- **Reading text**:
Aaron Paul and Thandiwe Newton in 'Westworld' Season 4
HBOThere is a lot to unpack in the second episode of the fourth season of Westworld — including Christina (Evan Rachel Wood) feeling the world shift under her and seeming to experience events out of time, as she learns the man who was stalking her actually died years before — but one of the biggest pieces of the story is undoubtedly the introduction of a new theme park.
This one is set during the 1920s and introduced when Maeve (Thandiwe Newton) and Caleb (Aaron Paul) are chasing down answers about what the Man in Black (Ed Harris) is doing with the powerful people he is going after. After meeting up with him at the home of the senator they heard he was after, they learn he is killing those people or using flies to infect their minds to be under his control — either way, the end result is that the original, real person is incapacitated and he can replace them with host versions. And as they continue on to chase down more answers, they end up on a train to this new park experience.
"The park has always drawn its guests with the promise of sin and decadence and a boundary-pushing environment, and in the Wild West, of course, there were no rules — everybody was making rules on their own as they chased their manifest destiny. Similarly, the Roaring '20s were a pretty crazy time: There was a lot of sin, there was a lot of decadence, sexuality, a lot of experimentation, and it felt like the kind of environment that would be really beguiling for guests in its hedonism and also really telling about who the guests are when presented with such a cornucopia of options for behavior," co-creator, showrunner, and director Lisa Joy tells Metacritic about choosing the theme for the new park.
The park is a design of Charlotte Hale's (Tessa Thompson), who the episode proved is in more control than ever before. She is the one the Man in Black is carrying out these replacement tasks for — even including Clementine (Angela Sarafyan).
"I was thinking, 'This is an interesting idea that she had freedom and now that freedom is taken away,' and what part of the actual Clementine comes through within this very specific kind of programming?'" Sarafyan says of playing the new version of her character in Season 4. "This programming is going to go against the things that she was actually fighting for before. So, it was an interesting thing for me as an actor to approach and to go, 'Where's the space to play? And where is it to reveal this duality that exists within her? And what happens when this change occurs?' You can make the change, but there are after effects; it doesn't just become the one thing [and] we stay that way."
Charlotte is also the one who is keeping the real version of the Man in Black on ice, so to speak.
"There's always been a real struggle for power between them, and then this season when we find her she has host MIB there to do her bidding, that's a reversal also of how we met her at the beginning of last season, which was that she was that to Dolores," Thompson says. "There's this interesting thing too [about] even though he's meant to be in service to her and I was meant to be in service of my master, hosts are always striving towards their own independence, in a way, and that, I think is really interesting. She possesses a tremendous amount of power, she still is not ALL powerful."
Thompson adds that while this new version of Charlotte has a very specific mission that will come into fuller view in the forthcoming episodes, not every piece of that plan is "squared away and buttoned up," which means she will still struggle "in a really big way and sometimes in a very fun, petulant way."
"You get to really see her struggle with her own power and with wielding it, and also, this idea that sometimes the top is lonely," she says.

- **Entries shown**:

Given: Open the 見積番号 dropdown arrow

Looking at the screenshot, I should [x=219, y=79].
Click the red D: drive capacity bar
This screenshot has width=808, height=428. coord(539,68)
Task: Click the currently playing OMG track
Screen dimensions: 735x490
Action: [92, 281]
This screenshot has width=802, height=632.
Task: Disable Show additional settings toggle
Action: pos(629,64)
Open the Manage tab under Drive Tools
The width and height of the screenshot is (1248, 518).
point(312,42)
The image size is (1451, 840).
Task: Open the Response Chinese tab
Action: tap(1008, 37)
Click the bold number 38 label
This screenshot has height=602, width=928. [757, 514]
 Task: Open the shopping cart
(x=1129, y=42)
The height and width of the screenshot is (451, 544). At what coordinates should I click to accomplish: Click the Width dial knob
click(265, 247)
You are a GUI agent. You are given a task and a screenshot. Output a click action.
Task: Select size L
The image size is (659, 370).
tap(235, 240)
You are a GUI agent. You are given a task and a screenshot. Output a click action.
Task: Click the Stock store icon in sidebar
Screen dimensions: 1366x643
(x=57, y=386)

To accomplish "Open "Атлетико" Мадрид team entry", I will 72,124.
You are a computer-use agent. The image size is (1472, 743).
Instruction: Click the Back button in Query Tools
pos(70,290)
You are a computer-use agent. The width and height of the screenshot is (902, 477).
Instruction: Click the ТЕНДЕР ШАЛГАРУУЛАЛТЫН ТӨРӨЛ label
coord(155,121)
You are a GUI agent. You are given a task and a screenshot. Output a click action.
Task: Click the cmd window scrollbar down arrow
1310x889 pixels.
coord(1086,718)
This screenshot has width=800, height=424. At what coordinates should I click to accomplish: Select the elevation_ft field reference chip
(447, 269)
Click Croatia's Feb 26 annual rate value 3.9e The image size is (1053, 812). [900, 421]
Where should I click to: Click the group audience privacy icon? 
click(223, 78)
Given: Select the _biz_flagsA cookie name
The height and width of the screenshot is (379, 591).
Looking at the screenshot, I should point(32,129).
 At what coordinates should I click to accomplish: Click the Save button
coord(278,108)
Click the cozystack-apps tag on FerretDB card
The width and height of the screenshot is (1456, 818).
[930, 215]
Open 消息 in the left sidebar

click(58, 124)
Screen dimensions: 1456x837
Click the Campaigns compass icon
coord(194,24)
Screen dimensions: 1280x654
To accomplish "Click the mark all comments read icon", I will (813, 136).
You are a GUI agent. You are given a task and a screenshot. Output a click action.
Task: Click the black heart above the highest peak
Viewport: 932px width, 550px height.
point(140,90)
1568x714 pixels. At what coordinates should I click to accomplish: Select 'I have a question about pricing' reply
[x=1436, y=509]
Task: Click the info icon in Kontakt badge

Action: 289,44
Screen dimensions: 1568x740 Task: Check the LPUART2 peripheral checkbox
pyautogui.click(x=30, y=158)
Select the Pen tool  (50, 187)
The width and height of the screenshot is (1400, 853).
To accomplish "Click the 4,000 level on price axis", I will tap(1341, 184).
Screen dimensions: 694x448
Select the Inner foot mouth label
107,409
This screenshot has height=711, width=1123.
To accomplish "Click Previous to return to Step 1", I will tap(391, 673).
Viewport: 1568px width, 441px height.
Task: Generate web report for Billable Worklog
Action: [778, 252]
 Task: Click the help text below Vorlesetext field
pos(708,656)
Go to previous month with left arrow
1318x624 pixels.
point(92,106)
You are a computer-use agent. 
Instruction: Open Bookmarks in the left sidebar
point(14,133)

- **Description of the task**:
Answer these from the Westworld article:
(a) What decade is the new theme park set in?
(b) Where do Maeve and Caleb meet up with the Man in Black?
(c) Whose design is the new park?

- **Output**:
(a) The 1920s.
(b) At the home of the senator they heard he was after.
(c) Charlotte Hale's.